Comparer les criminels qui tentent de tuer nos collègues aux Juifs ayant été déportés par les Nazis durant l’Occupation est une insulte à l’ensemble des victimes du 3e Reich.

Non, les policiers et les gendarmes français ne commettent pas des rafles ! Les forces de l’ordre ne déportent personne dans des camps de concentration. Nos collègues sont plutôt les victimes de petits nazillons qui font régner la terreur dans les zones de non-droit avec la bénédiction d’une Justice ultra-laxiste.

Une fois de plus, par la voix du Garde des Sceaux, la Macronie se range derrière les voyous en s’opposant à toute réflexion de nature à menacer leur impunité.

Avec de telles déclarations, le divorce entre les policiers et le ministre de la Justice est consommé.

S’il ne démissionne pas de lui-même, le président Macron doit pousser le Garde des Sceaux vers la sortie.

Notre syndicat France Police – Policiers en colère rappelle ses revendications constantes en matière pénales :

– Suppression du système de confusion de peines au profit du principe du cumul de peines.

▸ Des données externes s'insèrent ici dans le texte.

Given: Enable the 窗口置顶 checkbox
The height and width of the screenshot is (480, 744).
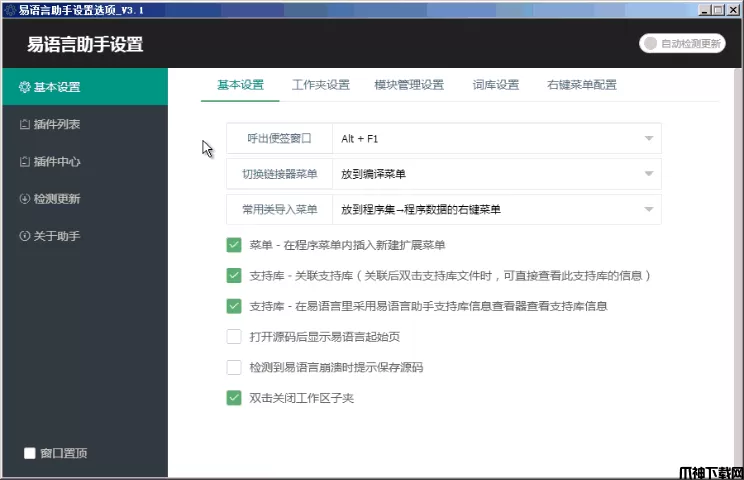Looking at the screenshot, I should pos(30,453).
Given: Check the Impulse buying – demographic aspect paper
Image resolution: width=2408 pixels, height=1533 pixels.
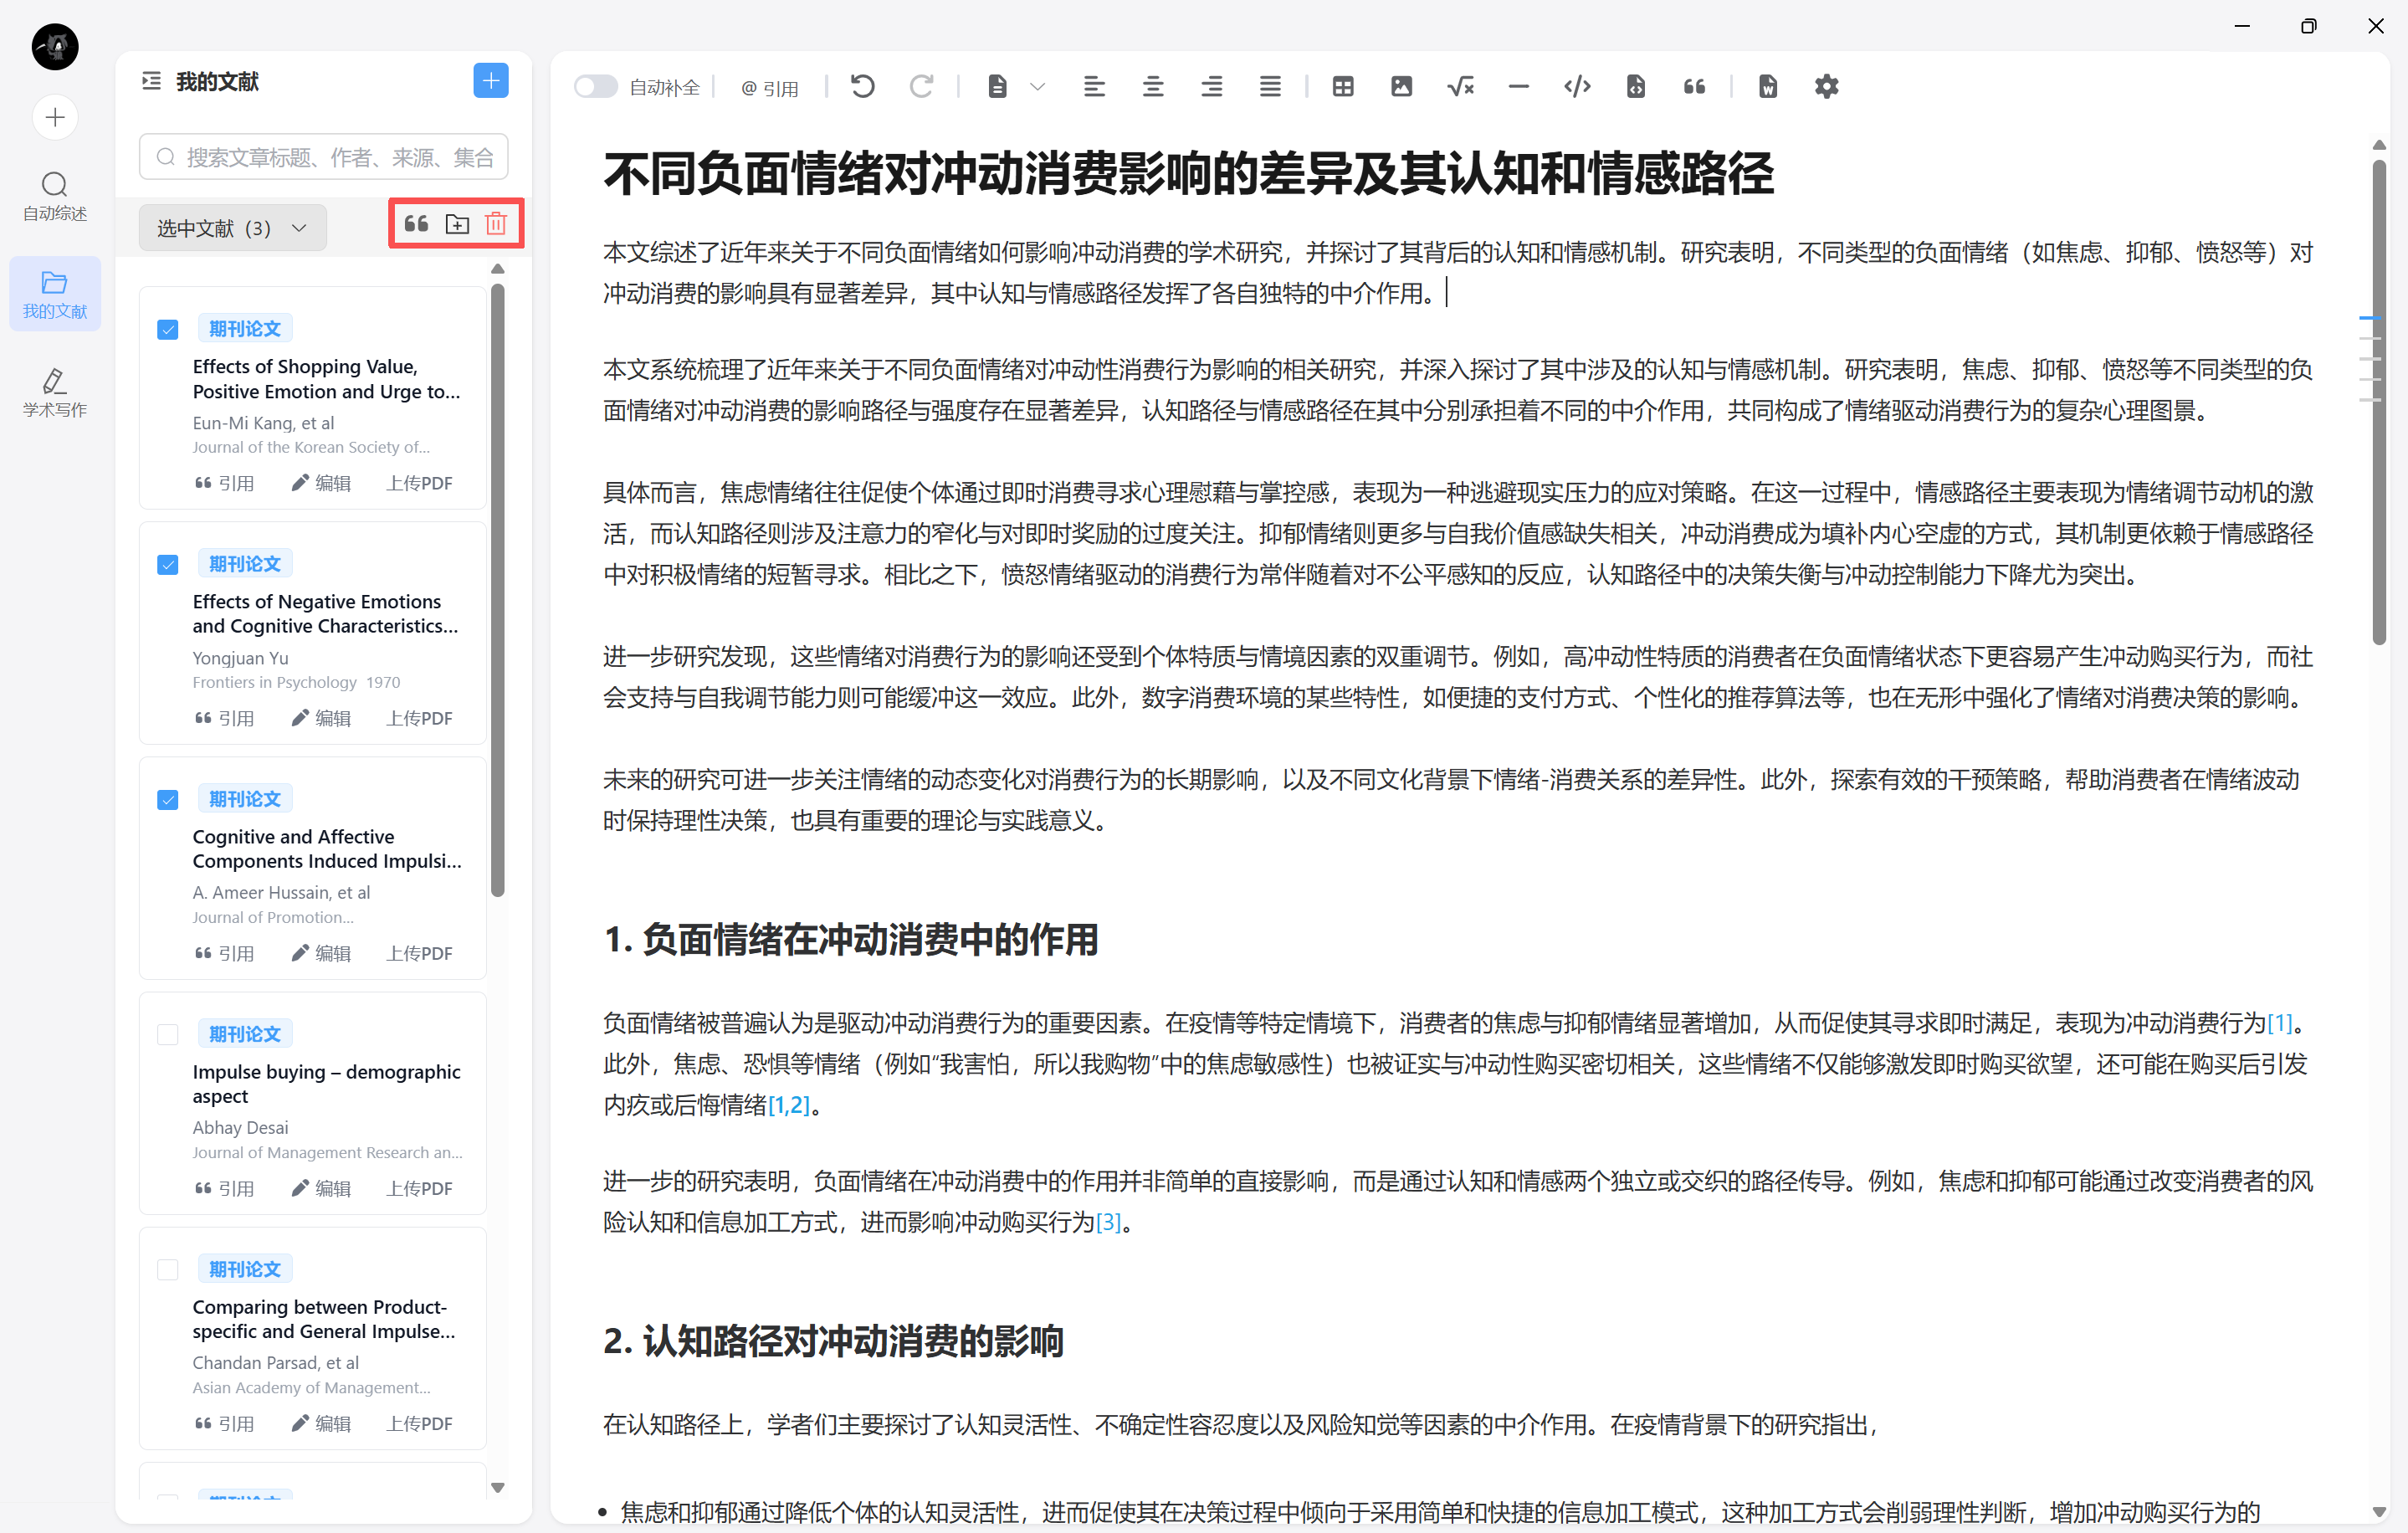Looking at the screenshot, I should 168,1034.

– Limitation du principe d’individualisation de la peine.

– Peines planchers en matière d’agressions envers les forces de l’ordre.

– Peines planchers en cas de récidive pour tout crime ou délit.

– Doublement de notre capacité carcérale.

– Suppression des réductions automatiques de peines.

– Exécution effective et systématique de toute peine privative de liberté, y compris les condamnations inférieures à deux ans.

– Limiter les peines alternatives à l’incarcération à de petits délits et en l’absence de récidive.

– Suppression de l’ordonnance de 1945 relative à l’enfance délinquante.